La verdad es que el lugar es fantástico y merece muchos paseos. Además es muy tranquilo. Una senda muy recomendable es la que a orillas del río Valsaín, que curso abajo se llamará Eresma, recorría Carlos III para pescar y que por esa razón se le conoce: "Camino de las Pesquerías".
En el pueblo de Valsaín se conservan pocos restos pero impresionantes del primitivo palacio que mandó construir Felipe II hacia 1552 y que se quemó en 1697, durante el reinado del último y desgraciado monarca de la familia Austria, Carlos II.
Poco después, el primer Borbón, Felipe de Anjou (Felipe V) también pudo comprobar las ventajas y la belleza del lugar y mandó construir otro palacio, este mucho más aparente y soberbio, inspirado en Versalles, donde el de niño se había criado.
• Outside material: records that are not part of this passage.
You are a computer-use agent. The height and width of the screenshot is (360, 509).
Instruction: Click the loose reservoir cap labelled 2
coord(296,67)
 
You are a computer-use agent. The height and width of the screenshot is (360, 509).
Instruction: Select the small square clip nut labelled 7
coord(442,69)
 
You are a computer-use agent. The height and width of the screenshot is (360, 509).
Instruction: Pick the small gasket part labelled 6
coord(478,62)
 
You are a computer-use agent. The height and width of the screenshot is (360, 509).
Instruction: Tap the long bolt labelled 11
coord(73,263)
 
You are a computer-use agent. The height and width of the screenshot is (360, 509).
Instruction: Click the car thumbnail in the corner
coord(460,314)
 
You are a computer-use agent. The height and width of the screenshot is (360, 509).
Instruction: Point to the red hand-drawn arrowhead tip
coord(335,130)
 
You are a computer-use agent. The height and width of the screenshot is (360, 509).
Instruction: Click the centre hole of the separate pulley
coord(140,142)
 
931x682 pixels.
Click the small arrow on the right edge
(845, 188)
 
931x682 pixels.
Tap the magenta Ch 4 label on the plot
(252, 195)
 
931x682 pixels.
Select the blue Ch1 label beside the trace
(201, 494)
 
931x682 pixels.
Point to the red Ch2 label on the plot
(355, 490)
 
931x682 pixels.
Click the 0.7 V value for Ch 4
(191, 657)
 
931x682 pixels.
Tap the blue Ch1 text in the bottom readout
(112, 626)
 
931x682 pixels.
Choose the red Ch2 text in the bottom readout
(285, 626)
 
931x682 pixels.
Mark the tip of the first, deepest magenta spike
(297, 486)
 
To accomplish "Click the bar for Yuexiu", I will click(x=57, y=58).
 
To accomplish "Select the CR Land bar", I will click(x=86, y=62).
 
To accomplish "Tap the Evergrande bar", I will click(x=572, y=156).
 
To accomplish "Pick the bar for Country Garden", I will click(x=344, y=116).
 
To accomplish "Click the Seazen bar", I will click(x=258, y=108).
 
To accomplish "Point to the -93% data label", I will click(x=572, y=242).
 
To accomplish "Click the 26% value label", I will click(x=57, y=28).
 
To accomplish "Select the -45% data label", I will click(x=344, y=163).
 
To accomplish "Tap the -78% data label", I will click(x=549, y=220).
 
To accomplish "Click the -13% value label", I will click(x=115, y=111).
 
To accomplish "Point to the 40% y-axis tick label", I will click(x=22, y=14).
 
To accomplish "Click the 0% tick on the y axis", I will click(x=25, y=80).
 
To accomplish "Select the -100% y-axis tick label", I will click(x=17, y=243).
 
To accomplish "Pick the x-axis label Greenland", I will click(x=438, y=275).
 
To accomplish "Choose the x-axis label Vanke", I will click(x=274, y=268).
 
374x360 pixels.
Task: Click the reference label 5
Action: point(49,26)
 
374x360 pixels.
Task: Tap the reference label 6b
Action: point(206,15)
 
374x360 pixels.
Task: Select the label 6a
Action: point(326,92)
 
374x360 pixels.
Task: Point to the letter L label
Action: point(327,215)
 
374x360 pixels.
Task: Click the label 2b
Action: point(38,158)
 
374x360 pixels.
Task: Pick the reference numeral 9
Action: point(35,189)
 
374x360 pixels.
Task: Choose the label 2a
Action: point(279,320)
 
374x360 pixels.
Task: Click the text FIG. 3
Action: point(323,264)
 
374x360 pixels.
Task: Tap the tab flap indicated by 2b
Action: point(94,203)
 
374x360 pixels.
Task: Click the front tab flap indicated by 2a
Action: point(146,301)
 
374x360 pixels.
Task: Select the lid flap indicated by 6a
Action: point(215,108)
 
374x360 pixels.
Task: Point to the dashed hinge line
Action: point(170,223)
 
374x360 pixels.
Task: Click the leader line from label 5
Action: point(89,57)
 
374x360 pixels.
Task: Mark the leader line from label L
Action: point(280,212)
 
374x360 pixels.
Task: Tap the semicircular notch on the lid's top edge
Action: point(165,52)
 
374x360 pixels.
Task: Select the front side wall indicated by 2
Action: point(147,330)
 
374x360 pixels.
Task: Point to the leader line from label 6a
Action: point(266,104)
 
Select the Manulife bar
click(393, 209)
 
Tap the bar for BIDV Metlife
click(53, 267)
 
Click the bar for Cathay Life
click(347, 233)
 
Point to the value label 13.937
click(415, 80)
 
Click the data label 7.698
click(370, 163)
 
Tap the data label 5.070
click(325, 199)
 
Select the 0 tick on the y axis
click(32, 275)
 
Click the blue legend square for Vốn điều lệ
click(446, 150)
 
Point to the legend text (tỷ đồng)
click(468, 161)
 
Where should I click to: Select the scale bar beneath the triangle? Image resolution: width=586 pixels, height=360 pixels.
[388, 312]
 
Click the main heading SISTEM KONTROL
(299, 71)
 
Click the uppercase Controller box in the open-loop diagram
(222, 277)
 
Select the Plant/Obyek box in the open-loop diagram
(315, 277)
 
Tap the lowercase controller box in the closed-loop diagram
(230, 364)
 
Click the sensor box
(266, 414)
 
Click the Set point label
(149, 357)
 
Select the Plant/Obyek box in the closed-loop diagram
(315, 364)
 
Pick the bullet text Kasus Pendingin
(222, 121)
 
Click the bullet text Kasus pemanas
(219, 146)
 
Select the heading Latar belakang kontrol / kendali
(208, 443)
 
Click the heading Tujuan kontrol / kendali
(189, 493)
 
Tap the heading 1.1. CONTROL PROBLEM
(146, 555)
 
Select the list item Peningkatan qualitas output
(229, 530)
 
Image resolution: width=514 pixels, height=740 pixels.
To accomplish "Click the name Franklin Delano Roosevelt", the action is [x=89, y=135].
Pero vamos a dejar los palacios borbónicos para otro momento y nos vamos a fijar en una estupenda obra de ingeniería: el "Puente de las Canales" que nos encontramos unos 10 minutos río arriba desde el pueblo de Valsaín y que posiblemente alimentó de agua la maquinaria hidraúlica de la Vieja Serrería, hoy ya abandonada.
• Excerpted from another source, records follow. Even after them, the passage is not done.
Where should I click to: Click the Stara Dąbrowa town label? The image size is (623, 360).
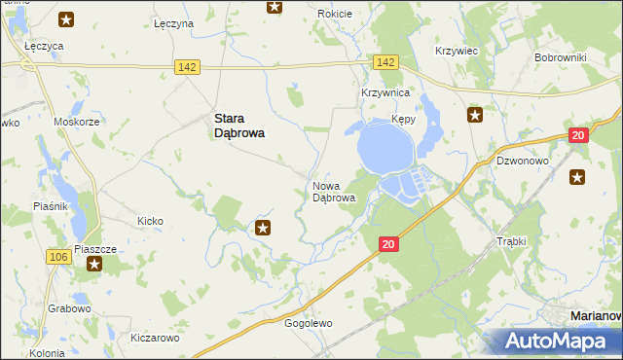(239, 127)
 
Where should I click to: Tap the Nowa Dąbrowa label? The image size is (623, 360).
(333, 192)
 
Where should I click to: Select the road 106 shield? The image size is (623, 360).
(57, 256)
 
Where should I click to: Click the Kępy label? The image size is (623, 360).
(404, 119)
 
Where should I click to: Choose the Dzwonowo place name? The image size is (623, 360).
(523, 162)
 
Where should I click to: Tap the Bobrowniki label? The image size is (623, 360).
(560, 57)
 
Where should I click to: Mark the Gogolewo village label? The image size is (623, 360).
(309, 323)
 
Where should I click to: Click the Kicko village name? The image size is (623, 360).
(150, 221)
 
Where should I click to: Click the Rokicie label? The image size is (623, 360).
(335, 14)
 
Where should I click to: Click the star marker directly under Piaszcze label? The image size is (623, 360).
(95, 265)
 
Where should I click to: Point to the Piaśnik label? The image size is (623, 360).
(50, 206)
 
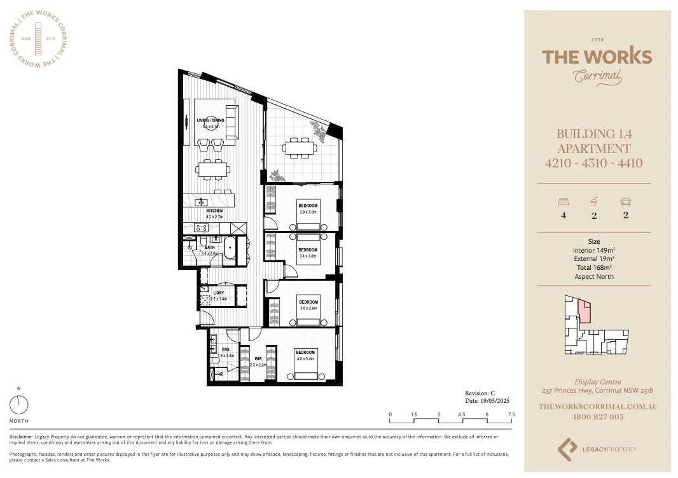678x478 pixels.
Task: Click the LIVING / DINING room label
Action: [x=210, y=120]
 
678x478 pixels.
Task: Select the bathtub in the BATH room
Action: [x=228, y=247]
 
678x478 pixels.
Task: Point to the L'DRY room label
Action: [x=218, y=293]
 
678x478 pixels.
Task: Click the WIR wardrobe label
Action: [x=258, y=359]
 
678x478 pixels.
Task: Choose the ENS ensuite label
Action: [x=226, y=349]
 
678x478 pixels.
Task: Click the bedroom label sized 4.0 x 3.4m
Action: [x=305, y=353]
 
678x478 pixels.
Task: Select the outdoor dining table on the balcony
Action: [x=300, y=148]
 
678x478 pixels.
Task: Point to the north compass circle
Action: [x=19, y=405]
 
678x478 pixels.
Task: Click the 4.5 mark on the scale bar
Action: [x=462, y=414]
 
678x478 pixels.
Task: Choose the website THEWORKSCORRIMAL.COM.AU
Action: [x=597, y=406]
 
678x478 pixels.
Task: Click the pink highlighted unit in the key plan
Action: [x=583, y=311]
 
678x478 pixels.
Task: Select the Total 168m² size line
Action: [x=593, y=268]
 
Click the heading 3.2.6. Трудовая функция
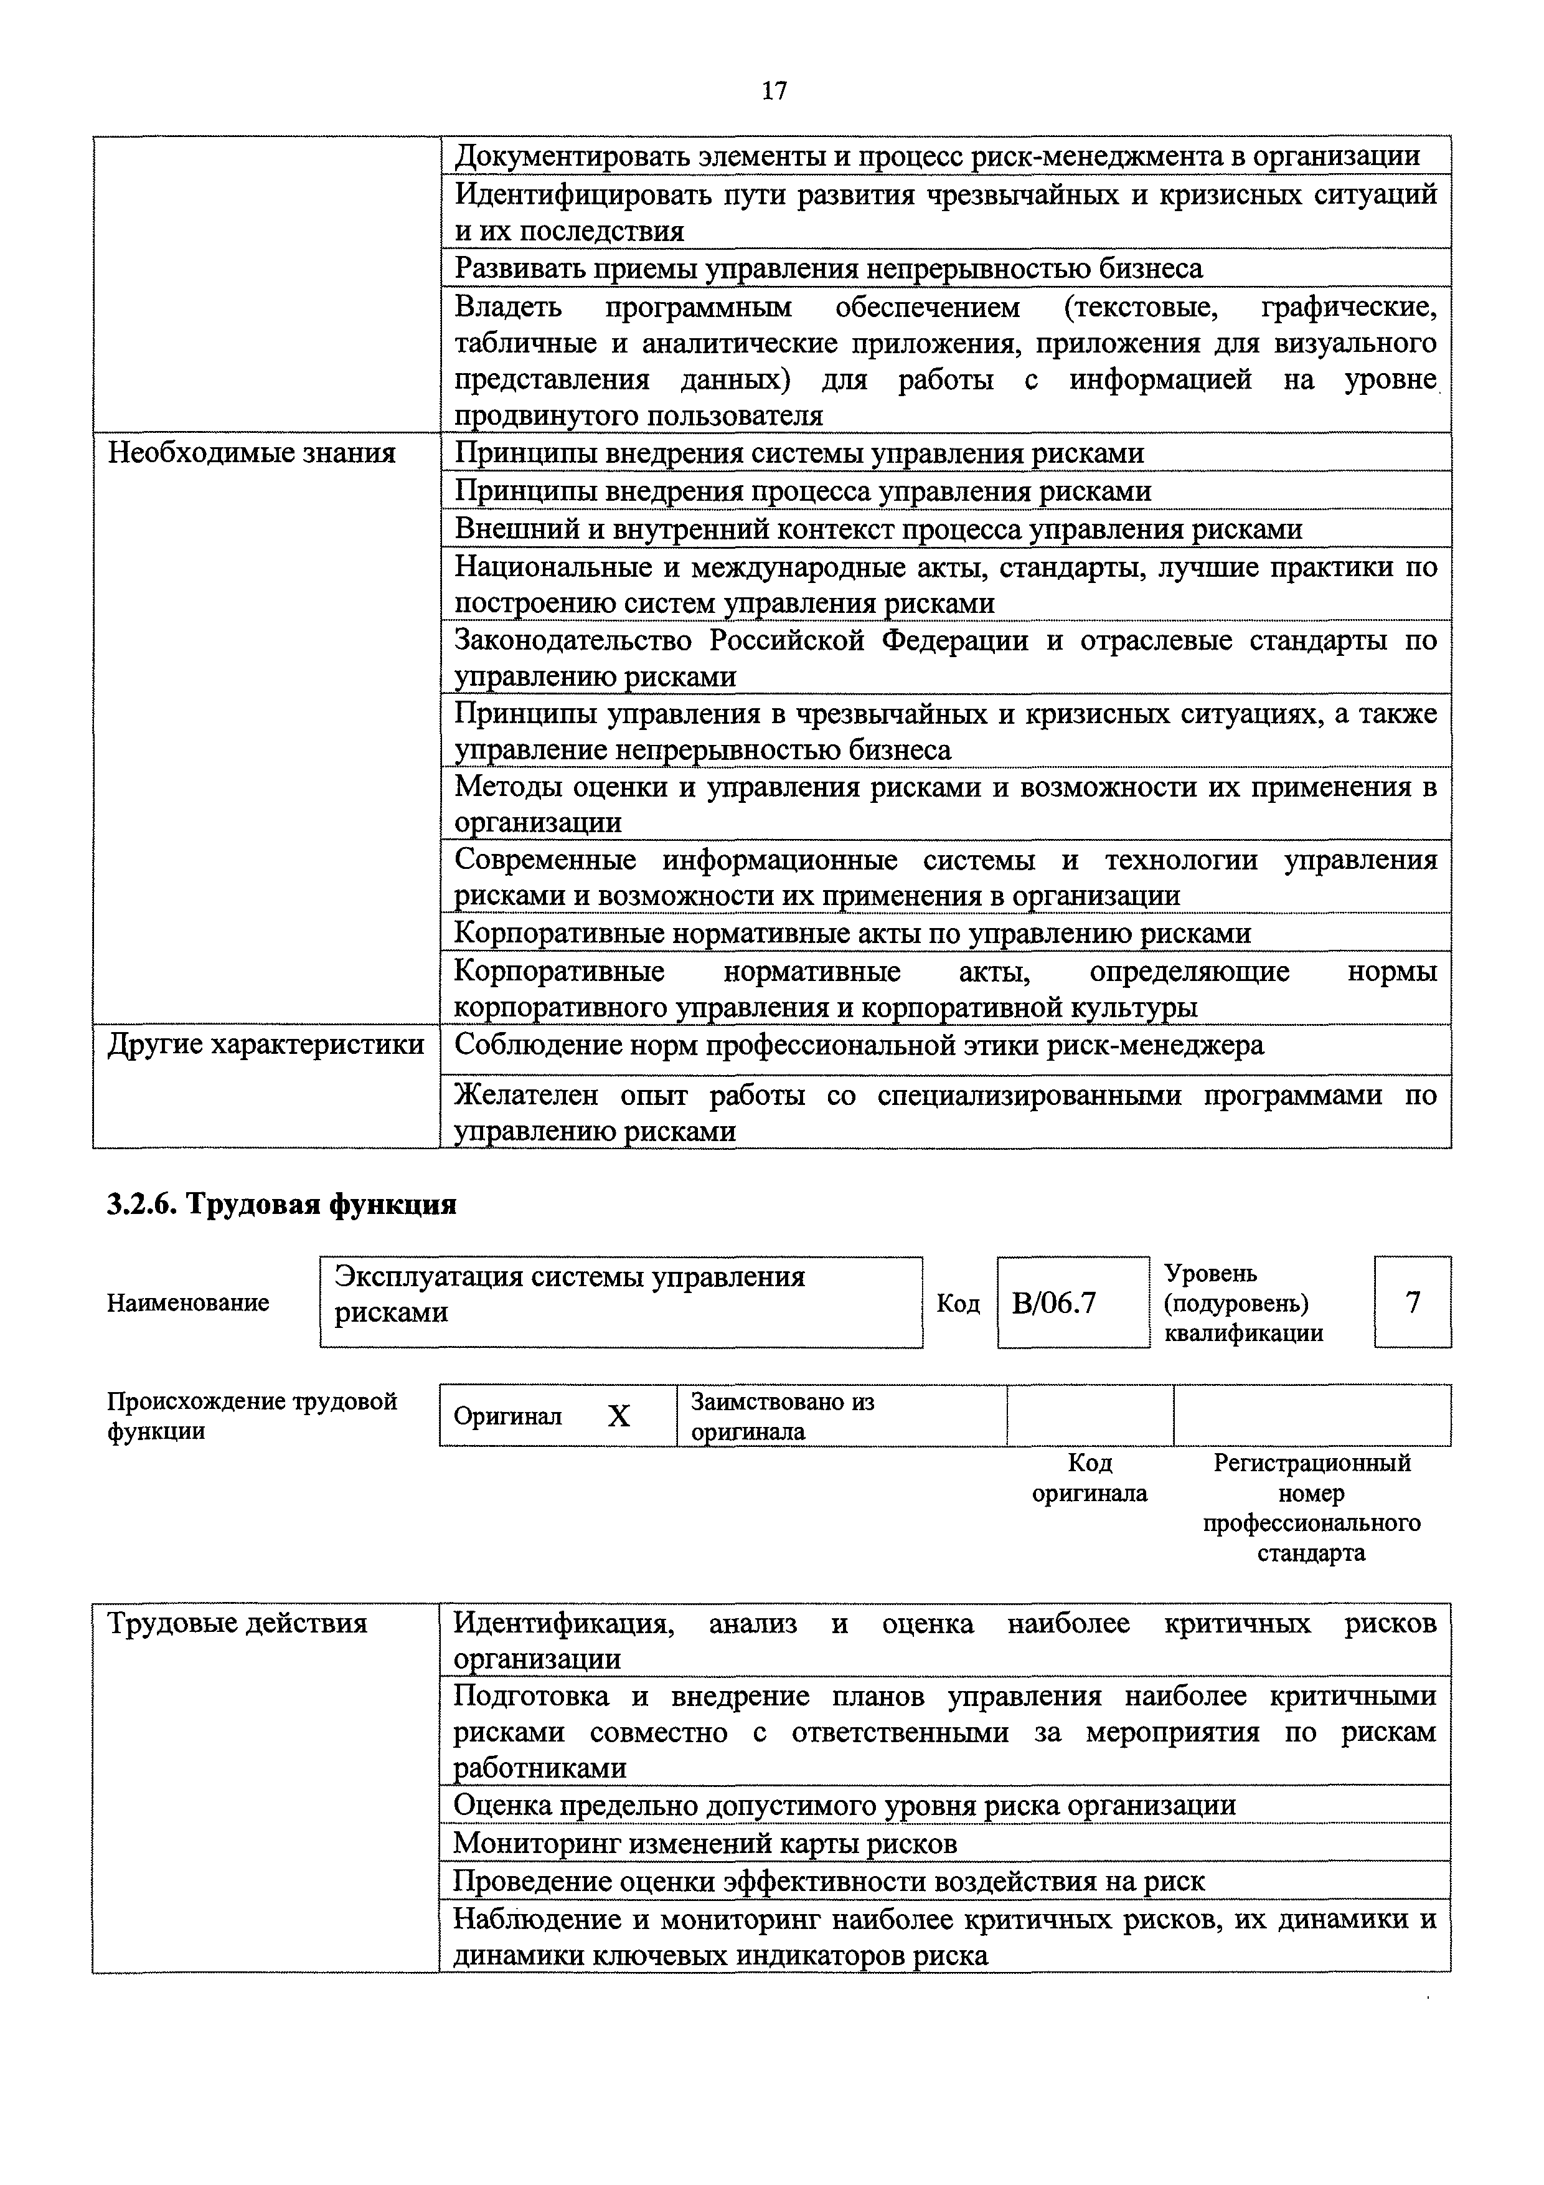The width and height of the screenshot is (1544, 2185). (x=281, y=1205)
Aunque la vegetación predominante en Valsaín es el pino silvestre o pino albar (Pinus sylvestris L.) que se sigue aprovechando en distintas serrerías, en la parte inferior del valle, a la altura del embalse del Pontón, también encontramos otras especies como robles, castaños o encinas.
Una recomendación para cuando estemos cansados de caminar por Valsaín: sentarse tranquilamente en cualquier piedra y leer algunos de los poemas que Joaquín Araujo incluye en su nuevo libro "Árbol".
Gracias Araujo. A mí Valsaín me atalanta.